Ninety-Nine SE-L said:


>


looks damn good if I say so myself.


----------



## Sentrixx (Apr 30, 2002)

Ninety-Nine SE-L said:


>



drop in a roll bar


----------



## Popkorn (Nov 16, 2003)

Just buy one.


----------



## funkpacket (Feb 13, 2004)

the people at asc incorporated are a the ones to ask if your seriously considering convertible conversions. THe ride would be straight garbage though.


----------



## Ninety-Nine SE-L (May 5, 2002)

Man, I had a dream I had an S15 convertable, I'm positive this thread influenced that dream.


----------



## Z_Spool (Sep 27, 2003)

It's called a Silvia Varietta. The ultimate Silvia IMO. S15 with convertible hard-top.


----------



## himbo (Sep 20, 2003)

i might get reamed by you guys for this, but i dont usually like convertibles. only a few here and there. if i had an s2k, i would get a c/f Mugen hardtop for it. i dunno, thats just me


----------



## Ninety-Nine SE-L (May 5, 2002)

yes, I've seen the varietta on the interweb before. damn, that's the color I dremt about too.


----------



## funkpacket (Feb 13, 2004)

hardtops make the baby jesus smile


----------



## CHRIS/SR/SE (Dec 15, 2003)

himbo said:


> i might get reamed by you guys for this, but i dont usually like convertibles. only a few here and there. if i had an s2k, i would get a c/f Mugen hardtop for it. i dunno, thats just me


If you ever get the chance ride in a S2000 with a hardtop.... It's hell, the racket makes you wish you had ear plugs in. The soft top up is much more tolerable.


----------



## himbo (Sep 20, 2003)

CHRIS/SR/SE said:


> If you ever get the chance ride in a S2000 with a hardtop.... It's hell, the racket makes you wish you had ear plugs in.

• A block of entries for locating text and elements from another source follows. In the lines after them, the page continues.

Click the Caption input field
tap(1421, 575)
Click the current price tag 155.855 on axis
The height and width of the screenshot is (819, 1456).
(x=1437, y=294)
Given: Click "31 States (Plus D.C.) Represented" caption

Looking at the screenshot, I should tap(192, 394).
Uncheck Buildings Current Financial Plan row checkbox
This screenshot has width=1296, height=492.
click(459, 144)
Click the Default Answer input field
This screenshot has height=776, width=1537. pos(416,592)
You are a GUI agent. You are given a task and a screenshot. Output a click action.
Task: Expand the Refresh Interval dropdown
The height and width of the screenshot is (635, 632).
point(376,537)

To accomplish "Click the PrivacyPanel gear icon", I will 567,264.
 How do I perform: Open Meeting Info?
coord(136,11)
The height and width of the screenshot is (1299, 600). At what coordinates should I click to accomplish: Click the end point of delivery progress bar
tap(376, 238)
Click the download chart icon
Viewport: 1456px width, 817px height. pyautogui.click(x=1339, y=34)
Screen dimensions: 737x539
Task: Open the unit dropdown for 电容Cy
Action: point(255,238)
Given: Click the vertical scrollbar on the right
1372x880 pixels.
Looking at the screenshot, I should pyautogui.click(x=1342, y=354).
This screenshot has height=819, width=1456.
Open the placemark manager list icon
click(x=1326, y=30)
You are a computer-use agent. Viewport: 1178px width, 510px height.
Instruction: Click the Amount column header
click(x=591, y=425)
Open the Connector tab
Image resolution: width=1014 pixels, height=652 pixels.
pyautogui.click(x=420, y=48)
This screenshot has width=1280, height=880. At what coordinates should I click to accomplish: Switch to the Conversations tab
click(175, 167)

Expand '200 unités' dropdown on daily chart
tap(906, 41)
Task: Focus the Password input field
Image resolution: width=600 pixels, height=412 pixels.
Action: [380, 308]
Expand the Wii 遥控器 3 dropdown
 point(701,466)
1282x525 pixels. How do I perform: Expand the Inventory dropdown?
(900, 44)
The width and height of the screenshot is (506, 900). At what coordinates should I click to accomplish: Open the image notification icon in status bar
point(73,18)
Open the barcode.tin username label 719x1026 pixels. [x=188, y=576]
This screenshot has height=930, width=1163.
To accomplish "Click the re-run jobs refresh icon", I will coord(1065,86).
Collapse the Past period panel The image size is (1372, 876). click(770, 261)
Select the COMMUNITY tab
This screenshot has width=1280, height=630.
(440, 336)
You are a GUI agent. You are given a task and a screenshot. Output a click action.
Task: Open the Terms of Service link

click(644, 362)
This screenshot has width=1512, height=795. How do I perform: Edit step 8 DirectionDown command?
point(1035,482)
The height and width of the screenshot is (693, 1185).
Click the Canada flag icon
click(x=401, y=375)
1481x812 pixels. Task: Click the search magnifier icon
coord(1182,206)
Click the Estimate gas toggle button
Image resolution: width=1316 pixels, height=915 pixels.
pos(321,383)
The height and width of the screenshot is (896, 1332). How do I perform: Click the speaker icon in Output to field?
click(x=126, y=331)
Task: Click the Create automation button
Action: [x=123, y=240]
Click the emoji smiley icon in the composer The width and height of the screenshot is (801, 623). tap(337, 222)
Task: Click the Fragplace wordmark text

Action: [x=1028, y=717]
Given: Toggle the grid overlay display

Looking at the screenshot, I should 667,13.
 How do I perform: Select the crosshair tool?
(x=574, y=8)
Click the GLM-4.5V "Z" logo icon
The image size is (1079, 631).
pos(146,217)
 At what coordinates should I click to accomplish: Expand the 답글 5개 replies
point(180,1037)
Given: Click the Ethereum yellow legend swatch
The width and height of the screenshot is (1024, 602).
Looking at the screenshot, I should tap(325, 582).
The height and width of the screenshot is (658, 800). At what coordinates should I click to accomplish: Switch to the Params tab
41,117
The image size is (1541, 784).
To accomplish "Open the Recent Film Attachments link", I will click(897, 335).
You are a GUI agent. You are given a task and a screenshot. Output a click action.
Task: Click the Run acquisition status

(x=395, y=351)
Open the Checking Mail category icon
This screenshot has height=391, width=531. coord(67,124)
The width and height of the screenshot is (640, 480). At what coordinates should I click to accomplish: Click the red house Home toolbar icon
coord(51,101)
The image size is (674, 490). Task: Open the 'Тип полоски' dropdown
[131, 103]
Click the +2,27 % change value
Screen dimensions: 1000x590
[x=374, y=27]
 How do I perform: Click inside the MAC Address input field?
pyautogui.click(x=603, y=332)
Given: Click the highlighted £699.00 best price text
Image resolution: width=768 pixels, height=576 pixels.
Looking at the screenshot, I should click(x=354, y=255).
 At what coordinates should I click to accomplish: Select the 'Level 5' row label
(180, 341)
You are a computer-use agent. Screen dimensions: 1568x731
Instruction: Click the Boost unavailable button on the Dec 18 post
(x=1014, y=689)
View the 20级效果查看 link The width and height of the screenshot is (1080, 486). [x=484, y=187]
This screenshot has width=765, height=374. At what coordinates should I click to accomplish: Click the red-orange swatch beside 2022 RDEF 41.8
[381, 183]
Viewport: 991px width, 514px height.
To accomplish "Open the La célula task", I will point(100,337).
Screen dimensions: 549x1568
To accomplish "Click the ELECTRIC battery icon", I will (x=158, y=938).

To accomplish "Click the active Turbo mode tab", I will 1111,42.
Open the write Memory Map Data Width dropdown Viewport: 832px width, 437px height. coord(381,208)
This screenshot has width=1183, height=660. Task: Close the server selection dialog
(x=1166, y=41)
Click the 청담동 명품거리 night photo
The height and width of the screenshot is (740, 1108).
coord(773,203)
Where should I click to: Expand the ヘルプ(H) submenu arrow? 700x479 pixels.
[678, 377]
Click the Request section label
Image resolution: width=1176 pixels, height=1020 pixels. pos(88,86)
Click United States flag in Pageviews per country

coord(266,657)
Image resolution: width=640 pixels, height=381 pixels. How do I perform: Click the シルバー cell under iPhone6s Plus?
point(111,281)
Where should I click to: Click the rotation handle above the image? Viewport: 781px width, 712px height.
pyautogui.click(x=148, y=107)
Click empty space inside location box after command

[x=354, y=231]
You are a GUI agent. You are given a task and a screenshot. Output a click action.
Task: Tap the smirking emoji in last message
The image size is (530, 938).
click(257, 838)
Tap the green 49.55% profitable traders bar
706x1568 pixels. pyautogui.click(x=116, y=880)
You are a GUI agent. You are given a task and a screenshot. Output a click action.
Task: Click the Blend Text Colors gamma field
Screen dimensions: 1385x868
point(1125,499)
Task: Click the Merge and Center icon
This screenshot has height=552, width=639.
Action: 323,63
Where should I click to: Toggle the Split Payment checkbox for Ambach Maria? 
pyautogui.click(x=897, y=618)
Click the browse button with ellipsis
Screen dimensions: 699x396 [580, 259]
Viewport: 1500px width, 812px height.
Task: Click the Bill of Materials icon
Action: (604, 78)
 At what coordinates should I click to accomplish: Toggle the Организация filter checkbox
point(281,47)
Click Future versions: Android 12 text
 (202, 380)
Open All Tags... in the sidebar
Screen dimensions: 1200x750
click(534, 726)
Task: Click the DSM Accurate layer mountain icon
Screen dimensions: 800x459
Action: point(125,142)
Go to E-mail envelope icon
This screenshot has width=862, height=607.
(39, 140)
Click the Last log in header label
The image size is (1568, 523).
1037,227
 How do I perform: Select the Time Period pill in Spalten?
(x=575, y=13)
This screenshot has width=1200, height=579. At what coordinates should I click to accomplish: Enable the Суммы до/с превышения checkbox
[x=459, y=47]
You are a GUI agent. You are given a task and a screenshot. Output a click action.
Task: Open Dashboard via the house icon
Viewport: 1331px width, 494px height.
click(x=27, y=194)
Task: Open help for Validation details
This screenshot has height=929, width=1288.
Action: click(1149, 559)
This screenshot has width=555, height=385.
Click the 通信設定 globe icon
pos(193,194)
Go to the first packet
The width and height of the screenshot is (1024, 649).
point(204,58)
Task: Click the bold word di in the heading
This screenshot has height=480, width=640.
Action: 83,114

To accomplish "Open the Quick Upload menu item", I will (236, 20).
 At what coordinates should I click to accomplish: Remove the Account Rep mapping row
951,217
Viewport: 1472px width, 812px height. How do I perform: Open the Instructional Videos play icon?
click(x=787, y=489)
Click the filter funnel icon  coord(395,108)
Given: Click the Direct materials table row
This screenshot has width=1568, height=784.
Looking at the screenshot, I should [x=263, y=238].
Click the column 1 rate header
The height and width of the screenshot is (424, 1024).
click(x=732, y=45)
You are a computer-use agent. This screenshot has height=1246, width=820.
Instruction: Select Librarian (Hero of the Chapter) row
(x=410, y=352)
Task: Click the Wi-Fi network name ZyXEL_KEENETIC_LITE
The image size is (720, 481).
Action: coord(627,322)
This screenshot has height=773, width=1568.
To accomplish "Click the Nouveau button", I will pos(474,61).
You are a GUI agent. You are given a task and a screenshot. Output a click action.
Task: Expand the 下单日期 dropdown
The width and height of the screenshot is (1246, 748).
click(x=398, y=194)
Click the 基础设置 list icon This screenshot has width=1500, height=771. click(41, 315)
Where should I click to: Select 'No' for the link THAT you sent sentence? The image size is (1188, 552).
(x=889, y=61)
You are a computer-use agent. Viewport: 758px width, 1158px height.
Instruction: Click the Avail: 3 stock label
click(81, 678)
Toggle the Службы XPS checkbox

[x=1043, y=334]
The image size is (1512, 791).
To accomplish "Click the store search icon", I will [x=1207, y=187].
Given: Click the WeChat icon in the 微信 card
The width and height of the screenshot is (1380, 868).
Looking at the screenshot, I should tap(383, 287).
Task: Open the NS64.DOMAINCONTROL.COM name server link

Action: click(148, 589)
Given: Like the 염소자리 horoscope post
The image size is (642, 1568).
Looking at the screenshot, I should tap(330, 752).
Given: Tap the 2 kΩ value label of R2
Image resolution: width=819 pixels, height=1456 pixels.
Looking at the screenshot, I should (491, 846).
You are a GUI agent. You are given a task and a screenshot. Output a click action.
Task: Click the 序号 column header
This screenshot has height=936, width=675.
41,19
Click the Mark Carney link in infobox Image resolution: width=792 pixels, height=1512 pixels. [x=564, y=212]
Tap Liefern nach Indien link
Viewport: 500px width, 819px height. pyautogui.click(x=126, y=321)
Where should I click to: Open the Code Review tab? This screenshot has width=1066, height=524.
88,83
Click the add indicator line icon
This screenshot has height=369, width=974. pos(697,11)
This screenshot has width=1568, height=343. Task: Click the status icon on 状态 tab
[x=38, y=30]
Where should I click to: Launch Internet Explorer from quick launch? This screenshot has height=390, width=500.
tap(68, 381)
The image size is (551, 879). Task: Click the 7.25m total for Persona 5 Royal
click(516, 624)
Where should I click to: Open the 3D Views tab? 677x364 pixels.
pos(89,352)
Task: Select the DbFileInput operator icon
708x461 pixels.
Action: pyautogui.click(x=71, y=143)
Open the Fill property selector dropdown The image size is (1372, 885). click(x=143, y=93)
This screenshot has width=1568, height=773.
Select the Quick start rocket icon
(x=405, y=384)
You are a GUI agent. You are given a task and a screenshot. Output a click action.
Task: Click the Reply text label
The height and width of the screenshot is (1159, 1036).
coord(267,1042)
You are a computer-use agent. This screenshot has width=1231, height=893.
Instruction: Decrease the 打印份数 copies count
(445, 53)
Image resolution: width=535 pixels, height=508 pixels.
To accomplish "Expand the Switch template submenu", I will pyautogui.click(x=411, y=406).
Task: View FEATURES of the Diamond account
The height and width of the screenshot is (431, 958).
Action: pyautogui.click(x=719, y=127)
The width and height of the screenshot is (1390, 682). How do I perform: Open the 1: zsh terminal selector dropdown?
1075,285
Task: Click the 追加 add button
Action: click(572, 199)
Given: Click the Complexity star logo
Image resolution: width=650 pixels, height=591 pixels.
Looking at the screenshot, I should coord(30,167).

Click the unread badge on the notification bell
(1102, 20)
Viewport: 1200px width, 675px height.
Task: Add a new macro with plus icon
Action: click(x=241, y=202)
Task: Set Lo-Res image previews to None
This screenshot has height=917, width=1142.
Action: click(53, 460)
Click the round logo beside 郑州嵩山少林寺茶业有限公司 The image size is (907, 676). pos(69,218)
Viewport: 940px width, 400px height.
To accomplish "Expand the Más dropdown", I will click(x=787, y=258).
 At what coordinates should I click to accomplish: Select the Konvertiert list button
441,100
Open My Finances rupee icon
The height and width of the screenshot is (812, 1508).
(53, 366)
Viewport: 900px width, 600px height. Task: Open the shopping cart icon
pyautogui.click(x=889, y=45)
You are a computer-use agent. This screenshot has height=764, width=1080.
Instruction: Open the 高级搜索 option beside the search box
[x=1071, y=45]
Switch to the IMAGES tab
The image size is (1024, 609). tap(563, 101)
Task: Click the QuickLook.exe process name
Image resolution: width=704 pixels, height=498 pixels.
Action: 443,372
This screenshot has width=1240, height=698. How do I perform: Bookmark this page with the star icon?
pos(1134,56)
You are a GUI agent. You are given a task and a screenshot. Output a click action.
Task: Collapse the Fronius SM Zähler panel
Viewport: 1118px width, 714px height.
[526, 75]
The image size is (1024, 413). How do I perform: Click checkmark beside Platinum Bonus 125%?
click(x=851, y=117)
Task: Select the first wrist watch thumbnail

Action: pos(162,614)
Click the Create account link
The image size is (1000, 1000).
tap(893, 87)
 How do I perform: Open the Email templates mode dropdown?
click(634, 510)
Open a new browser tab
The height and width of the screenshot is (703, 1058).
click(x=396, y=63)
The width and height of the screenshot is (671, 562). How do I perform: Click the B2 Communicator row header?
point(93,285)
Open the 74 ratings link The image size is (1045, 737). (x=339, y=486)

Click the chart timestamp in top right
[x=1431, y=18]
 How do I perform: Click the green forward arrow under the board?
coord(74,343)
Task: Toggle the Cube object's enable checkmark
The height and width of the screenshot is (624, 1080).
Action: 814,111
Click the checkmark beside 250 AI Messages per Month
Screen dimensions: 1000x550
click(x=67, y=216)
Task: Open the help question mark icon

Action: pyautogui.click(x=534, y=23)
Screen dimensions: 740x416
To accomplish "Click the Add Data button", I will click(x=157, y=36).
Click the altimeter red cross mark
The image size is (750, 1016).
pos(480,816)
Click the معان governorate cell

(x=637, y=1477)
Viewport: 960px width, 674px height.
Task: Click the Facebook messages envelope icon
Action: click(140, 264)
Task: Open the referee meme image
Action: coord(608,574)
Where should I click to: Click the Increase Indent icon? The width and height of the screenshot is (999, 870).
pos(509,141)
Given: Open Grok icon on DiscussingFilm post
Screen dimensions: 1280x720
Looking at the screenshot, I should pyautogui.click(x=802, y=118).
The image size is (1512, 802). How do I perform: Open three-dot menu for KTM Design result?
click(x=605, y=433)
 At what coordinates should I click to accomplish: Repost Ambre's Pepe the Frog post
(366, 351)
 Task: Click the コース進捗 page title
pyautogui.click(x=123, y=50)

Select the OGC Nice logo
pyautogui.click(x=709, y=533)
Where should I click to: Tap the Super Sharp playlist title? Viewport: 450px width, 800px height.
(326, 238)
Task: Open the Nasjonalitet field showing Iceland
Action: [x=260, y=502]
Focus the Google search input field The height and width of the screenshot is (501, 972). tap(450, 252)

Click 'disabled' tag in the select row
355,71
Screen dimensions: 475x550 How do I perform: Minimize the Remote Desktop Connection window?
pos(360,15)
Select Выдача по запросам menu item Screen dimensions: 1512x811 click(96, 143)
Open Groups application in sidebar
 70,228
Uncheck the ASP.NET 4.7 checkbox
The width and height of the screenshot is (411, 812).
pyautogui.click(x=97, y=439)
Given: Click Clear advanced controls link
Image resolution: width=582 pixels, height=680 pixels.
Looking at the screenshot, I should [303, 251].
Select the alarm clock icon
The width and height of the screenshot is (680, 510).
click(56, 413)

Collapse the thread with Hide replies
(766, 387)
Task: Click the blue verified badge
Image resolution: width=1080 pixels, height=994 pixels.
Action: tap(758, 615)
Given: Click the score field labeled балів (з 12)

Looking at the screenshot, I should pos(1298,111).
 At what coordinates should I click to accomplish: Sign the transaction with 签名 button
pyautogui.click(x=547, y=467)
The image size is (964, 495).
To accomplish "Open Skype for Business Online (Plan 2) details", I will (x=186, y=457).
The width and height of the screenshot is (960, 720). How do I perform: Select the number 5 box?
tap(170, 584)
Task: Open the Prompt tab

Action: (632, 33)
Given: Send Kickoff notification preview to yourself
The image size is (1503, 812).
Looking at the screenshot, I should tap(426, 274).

The soft top up is much more tolerable.


oh i know, i ridden in one with the c/f mugen hardtop, i dunno, i amplifies the sound like crazy, almost like you're in an F1 car. its one of those cars thats perfect for the sunday drive, at the racetrack :thumbup: 

plus the c/f hardtop looks AMAZING!!!!!!!!!!!


----------